> **KUTIPAN TERPILIH**
_ _ _ _ _ _ _

Doksa adalah pemahaman yang sudah tidak lagi dipikirkan, sudah tertanam, diterima sebagai kebiasaan yang mendasari perilaku dan pemikiran dalam lapangan (arena ‘perjuangan’ sosial) tertentu. Doksa bertendensi untuk memenuhi kebutuhan sosial mereka yang memberikan previlese pada yang dominan dan mereka yang memperlakukan posisi dominannya sebagai sebuah keuntungan. Maka, kategori-kategori pemahaman dan persepsi yang mengonstitusikan sebuah habitus, yang harmonis dengan tujuan organisasi dalam sebuah lapangan, bertendensi untuk mereproduksi struktur dalam lapangan. Bourdieu memang melihat habitus sebagai kunci reproduksi sosial karena habitus adalah pusat pembuatan dan pembatasan hal-hal yang menjadi kehidupan sosial.

Roland Barthes, dalam artikelnya di jurnal Aspen, mengatakan bahwa pengarang itu sudah mati. Pengertian pembaca terhadap karya, itulah yang penting. Kelahiran pembaca, demikian tutup Barthes dalam artikelnya. Saya pun menganut kepercayaan ini. Namun, ketertarikan saya menganalisis PPC memang karena pembuat filemnya (atau pembuat naskahnya —scriptor dalam terminologi Barthes) perempuan: bagaimana mereka menciptakan laki-laki dalam ‘dunia’ mereka. Apabila memposisikan diri sebagai pembaca yang baru lahir (new-born reader), para lelaki-dalam-filem dibaca sebagai teks, mereka tetap dapat dikategorikan tidak berguna, bahkan memperburuk situasi dan kondisi para perempuan yang diceritakan. Ketidakbergunaan para lelaki-dalam-filem inilah yang akan saya analisis dalam tulisan ini, berkebalikan dengan sejumlah tulisan yang sudah beredar dan diskusi yang pernah dilaksanakan.

Saat para Platonis percaya bahwa esensi lebih penting dari eksistensi, Derrida mengatakan sebaliknya (seperti juga Sartre dan eksistensialismenya). Dekonstruksi menggoyahkan segala konsep kemapanan, membuatnya menjadi tidak mapan, dan mengembalikannya sebagai sebuah konsep baru. Merujuk kepada pemikiran Derrida, saya merasa perspektif yang seringkali digunakan dalam pengajian gender perlu diubah. Setidaknya, dalam menganalisis PPC.

_ _ _ _ _ _ _

> **INFORMASI TERSEDIA**

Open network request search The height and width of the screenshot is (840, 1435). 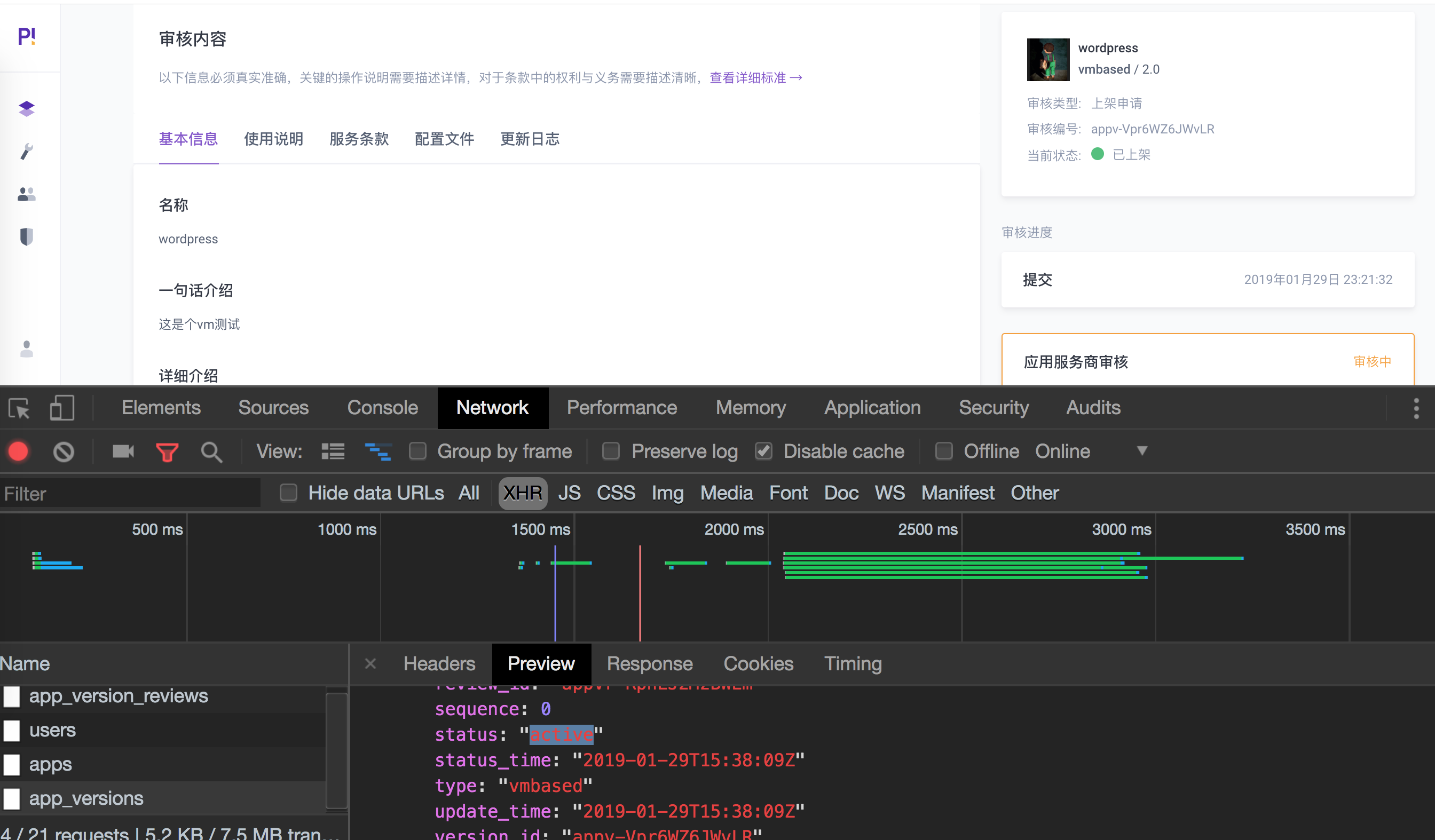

_ _ _ _ _ _ _

> **SOAL LATIHAN**
Menurut kutipan terpilih, di jurnal apa Roland Barthes menerbitkan artikel yang menyatakan bahwa pengarang itu sudah mati?

> **PENYELESAIAN SOAL**
Di jurnal Aspen.